Discussion Questions
1. Discuss the significance of the epigraphs that open The Gargoyle Hunters. How do these quotes set the tone for the novel?
2. In the prologue, the narrator includes a quote from his sister, Quigley, summarizing her thoughts on the changing landscape of New York and explaining why she has decided to leave the city: “I’m tired of being homesick in my own hometown.” How does this expression of grief for the city’s shifts and changes echo throughout the novel? How does Griffin’s sense of nostalgia for New York differ from Quigley’s? From that of their parents’?
3. On this page, Griffin’s recollection of a party from his childhood concludes with “My father was no longer beside me.” This line appears again on this page, in the final moments Griffin shares withhis father. Why do you think the author chose to bookend the novel with this stark imagery? How do these two incidents help to shape readers’ understanding of Griffin’s father?
4. The city of New York is arguably as significant a character as any other in The Gargoyle Hunters. How would you describe the New York of this era? How does Gill address the city’s crime while also imbuing the text with a sense of nostalgia for its former grittiness?
5. The relationship between father and son is a significant aspect of The Gargoyle Hunters. How would you describe Griffin’s relationship with his father at the beginning of the novel? Ho
w do their various quests to “liberate” architectural wonders bring them closer together? When does Griffin’s trust in his father begin to waver? How does he conquer the anxiety he feels toward his father’s illicit actions?
6. When does Griffin first “see” the beauty in New York’s crumbling façades for himself? Discuss his first attempt to liberate a piece of a building. What motivates him to do this? What was his emotional state during and after this experience? As the novel progresses, are his solo missions driven by necessity or compulsion?
7. How would you characterize Griffin’s mother? Her parenting methods? As the novel progresses, how does Griffin’s relationship with his mother evolve?
8. In chapter 6, Griffin’s mother recounts the incident in which her “charismatic, self-absorbed, keenly observant husband” (this page) took their infant daughter to an abandoned building site in order to liberate one of his treasures. Discuss this scene. What does this anecdote reveal about Nick as a character? About his relationship with his wife? About his conception of parenting?
9. How would you characterize Griffin’s home life in the brownstone? Describe his interactions with the boarders who live there.
10. Discuss Griffin’s relationship with Dani. How does Gill capture the sense of headiness that accompanies young love? How does the theft of the Laing papers evolve from an innocent act into one with much greater import?
11. The New York of The Gargoyle Hunters is a dark, forbidding place. How does Gill create tension throughout the novel? How does he play upon his readers’ sense of discomfort or uneasiness?
12. The Gargoyle Hunters is a nuanced look at adolescence in all of its glory and tumult. Describe how Gill captures the excitement and the anxiety of these formative years. How does Griffin occupy the liminal space between child and adult? When does he begin to develop a sense of confidence in himself? When is he most unsure of his place in the world?

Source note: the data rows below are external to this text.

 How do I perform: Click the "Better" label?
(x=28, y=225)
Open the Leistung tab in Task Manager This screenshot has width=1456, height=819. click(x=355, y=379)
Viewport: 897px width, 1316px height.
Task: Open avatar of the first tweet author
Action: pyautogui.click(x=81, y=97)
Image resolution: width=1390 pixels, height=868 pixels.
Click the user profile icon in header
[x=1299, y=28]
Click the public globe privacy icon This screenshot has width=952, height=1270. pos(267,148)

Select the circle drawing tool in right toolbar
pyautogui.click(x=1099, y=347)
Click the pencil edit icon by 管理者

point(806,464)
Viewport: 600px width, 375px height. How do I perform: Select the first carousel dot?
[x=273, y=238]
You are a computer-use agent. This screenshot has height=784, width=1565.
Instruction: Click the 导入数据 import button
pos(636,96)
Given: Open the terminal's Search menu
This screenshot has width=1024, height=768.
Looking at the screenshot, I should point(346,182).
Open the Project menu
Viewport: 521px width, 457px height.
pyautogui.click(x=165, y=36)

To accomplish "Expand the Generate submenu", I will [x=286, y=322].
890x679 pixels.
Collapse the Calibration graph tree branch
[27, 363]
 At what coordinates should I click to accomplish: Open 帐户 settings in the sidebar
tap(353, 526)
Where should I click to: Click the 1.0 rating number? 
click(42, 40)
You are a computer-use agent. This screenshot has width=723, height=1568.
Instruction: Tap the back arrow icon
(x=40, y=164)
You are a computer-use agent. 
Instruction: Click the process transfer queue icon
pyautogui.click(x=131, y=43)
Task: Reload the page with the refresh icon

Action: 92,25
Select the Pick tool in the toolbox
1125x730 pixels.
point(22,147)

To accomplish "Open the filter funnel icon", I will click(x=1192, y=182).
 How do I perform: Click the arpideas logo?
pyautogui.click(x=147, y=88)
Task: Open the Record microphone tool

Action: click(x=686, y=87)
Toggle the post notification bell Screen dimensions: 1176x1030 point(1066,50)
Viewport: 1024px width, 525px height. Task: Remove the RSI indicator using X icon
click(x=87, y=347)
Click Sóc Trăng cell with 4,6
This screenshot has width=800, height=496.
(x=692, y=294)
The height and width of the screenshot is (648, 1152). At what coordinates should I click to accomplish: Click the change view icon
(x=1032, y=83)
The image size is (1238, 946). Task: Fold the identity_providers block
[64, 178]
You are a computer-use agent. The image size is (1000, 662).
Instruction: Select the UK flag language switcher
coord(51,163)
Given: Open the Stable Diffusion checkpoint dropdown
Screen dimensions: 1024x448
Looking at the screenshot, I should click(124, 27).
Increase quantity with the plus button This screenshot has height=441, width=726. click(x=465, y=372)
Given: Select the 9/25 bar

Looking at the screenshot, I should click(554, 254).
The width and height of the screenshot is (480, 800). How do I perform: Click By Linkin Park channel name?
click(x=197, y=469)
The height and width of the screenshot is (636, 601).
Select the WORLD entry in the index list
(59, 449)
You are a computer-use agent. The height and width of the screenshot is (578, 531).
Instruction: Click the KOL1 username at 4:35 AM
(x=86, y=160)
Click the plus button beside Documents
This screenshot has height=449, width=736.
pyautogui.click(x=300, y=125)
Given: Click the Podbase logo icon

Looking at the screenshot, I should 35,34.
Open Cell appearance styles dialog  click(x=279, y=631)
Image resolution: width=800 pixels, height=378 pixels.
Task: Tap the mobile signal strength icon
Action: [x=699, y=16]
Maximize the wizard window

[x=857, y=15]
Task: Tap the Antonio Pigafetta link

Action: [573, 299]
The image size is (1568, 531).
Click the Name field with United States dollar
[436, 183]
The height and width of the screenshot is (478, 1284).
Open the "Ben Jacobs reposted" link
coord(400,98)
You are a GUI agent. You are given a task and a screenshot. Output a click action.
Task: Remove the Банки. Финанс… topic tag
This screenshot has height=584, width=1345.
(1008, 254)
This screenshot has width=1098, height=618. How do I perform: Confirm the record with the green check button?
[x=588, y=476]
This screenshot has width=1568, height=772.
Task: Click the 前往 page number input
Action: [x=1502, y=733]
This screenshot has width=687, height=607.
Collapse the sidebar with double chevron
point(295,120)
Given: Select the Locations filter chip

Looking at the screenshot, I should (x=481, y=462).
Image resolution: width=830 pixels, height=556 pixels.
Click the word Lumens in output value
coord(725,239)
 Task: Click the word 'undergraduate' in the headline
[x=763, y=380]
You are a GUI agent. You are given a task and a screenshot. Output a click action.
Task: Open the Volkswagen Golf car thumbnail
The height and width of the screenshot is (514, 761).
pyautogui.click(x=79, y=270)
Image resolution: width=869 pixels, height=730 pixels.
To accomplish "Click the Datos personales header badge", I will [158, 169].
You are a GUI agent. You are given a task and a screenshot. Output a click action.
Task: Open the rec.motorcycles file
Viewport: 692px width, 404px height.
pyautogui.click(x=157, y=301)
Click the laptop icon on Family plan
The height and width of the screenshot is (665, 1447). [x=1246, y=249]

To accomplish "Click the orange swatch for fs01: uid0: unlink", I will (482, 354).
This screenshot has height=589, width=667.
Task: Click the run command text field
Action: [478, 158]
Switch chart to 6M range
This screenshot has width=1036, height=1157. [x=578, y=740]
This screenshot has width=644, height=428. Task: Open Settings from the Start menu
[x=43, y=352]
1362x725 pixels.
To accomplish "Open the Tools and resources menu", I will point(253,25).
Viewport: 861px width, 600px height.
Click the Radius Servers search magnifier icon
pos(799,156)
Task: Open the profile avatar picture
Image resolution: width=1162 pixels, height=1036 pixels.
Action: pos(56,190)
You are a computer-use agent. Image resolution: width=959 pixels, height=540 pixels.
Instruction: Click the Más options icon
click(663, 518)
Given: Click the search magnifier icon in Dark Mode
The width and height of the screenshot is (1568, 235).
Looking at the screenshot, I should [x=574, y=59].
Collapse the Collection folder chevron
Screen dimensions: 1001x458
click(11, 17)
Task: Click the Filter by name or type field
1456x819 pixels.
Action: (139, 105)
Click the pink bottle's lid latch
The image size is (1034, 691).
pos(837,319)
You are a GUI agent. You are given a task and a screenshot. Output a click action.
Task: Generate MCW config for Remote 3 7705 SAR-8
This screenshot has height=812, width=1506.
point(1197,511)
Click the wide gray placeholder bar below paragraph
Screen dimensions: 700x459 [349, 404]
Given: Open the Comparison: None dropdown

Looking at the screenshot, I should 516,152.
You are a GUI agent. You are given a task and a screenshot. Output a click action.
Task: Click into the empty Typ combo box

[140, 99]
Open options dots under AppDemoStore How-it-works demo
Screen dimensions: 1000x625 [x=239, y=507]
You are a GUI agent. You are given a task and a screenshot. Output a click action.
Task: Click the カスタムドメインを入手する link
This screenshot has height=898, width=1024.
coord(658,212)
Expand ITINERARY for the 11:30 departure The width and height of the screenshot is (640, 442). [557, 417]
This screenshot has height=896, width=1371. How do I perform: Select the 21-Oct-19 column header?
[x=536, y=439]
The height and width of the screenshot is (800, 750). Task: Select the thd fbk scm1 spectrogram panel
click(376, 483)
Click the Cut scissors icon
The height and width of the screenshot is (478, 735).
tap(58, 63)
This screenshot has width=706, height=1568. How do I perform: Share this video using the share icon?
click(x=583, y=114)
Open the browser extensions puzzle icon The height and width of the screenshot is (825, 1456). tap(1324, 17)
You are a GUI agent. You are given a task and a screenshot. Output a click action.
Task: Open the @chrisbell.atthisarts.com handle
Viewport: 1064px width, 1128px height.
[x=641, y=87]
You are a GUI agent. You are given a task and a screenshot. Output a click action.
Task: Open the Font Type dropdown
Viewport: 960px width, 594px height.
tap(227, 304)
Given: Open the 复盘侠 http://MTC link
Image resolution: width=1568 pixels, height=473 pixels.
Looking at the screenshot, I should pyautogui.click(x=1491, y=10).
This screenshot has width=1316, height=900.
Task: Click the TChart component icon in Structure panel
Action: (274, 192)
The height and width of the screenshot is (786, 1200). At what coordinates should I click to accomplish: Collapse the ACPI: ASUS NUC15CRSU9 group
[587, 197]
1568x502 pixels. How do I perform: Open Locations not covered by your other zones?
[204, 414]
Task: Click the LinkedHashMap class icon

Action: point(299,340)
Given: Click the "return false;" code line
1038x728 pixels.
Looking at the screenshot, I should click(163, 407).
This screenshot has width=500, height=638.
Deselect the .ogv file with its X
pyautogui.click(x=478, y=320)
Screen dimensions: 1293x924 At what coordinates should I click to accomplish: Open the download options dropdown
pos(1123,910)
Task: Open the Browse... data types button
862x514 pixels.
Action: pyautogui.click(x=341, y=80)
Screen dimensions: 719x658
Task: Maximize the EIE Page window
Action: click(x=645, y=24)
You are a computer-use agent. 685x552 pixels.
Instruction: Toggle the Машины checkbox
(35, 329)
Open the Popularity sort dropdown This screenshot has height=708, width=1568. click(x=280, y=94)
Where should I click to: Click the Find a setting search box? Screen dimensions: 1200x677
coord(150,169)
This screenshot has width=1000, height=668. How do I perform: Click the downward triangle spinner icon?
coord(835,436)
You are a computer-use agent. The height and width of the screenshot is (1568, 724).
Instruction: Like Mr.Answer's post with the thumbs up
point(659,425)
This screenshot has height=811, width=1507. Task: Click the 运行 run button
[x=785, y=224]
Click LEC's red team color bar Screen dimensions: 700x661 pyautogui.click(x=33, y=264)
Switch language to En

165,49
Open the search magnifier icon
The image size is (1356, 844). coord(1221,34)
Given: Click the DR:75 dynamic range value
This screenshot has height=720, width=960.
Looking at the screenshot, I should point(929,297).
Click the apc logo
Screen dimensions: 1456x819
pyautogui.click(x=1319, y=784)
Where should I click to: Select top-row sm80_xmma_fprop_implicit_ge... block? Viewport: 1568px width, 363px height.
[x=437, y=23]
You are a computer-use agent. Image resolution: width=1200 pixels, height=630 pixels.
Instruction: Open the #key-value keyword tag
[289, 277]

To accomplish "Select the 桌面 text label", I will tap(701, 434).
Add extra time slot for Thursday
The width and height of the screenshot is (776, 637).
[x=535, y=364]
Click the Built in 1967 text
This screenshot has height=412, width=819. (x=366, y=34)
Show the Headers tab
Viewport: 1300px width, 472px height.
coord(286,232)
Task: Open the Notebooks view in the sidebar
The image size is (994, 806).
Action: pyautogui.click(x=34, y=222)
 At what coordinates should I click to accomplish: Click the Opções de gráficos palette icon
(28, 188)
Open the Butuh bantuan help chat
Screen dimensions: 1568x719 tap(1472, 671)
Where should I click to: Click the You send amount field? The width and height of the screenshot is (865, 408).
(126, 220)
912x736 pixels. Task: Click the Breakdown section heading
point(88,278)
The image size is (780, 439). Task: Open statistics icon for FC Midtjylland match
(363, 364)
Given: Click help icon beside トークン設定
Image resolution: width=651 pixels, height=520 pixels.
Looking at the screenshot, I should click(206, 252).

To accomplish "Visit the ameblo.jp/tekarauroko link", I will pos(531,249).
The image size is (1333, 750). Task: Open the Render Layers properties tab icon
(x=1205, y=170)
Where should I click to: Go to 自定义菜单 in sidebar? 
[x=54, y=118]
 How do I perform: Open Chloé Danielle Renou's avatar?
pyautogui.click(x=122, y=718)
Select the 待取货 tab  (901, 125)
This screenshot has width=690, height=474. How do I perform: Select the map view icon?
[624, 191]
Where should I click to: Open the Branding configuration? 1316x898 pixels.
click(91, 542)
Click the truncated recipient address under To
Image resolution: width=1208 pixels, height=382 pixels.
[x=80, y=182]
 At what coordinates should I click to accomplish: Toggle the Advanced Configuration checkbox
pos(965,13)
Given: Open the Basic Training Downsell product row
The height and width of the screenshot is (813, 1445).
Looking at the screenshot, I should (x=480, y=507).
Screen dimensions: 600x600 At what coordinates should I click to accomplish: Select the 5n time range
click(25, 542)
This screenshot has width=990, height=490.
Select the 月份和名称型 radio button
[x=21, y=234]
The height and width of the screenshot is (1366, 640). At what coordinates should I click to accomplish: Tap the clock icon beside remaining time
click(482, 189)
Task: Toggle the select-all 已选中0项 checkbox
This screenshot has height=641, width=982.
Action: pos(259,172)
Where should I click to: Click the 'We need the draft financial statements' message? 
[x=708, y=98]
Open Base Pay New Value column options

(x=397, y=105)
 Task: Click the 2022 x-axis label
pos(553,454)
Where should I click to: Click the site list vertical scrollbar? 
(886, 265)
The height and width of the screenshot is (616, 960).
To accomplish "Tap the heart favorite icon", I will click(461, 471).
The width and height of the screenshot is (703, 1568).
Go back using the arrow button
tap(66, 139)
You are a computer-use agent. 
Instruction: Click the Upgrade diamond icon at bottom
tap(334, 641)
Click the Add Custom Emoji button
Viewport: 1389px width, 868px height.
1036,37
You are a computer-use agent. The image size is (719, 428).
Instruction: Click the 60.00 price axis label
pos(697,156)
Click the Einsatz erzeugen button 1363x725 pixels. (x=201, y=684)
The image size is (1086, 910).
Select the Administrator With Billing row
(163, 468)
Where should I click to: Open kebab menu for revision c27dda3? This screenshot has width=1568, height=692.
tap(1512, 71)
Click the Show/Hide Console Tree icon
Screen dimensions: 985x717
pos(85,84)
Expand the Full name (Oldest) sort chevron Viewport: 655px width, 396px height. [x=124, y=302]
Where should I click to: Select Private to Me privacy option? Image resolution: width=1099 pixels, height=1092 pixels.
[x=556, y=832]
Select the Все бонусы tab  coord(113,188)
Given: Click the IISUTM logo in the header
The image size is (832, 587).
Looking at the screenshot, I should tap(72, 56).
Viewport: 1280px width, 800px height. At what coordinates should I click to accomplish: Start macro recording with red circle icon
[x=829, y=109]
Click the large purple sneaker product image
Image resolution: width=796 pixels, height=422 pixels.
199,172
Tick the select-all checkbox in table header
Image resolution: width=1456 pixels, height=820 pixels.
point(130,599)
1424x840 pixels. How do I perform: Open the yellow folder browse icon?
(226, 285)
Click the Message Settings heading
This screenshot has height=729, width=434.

13. The arrests of Zev and Curtis change Griffin’s understanding of his father’s business. Discuss the scene in which he visits Curtis during the search for his father. What does he realize about the extent of his own problems in visiting Curtis and his family?
14. Griffin’s journey to New Jersey to find his father is rife with tension and uncertainty. Were you surprised by the reveal of his father’s location? How would you describe their final hours together? Discuss Griffin’s fear of lightning and the childhood memory he recounts about going to his father for comfort during a storm. What is the import of that scene? What does it tell us about the nature of their relationship?
15. Gentrification is a dominant topic of conversation in the twenty-first century. How does The Gargoyle Hunters explore the effects of gentrification? How would you characterize Griffin’s feelings toward gentrification at the novel’s conclusion?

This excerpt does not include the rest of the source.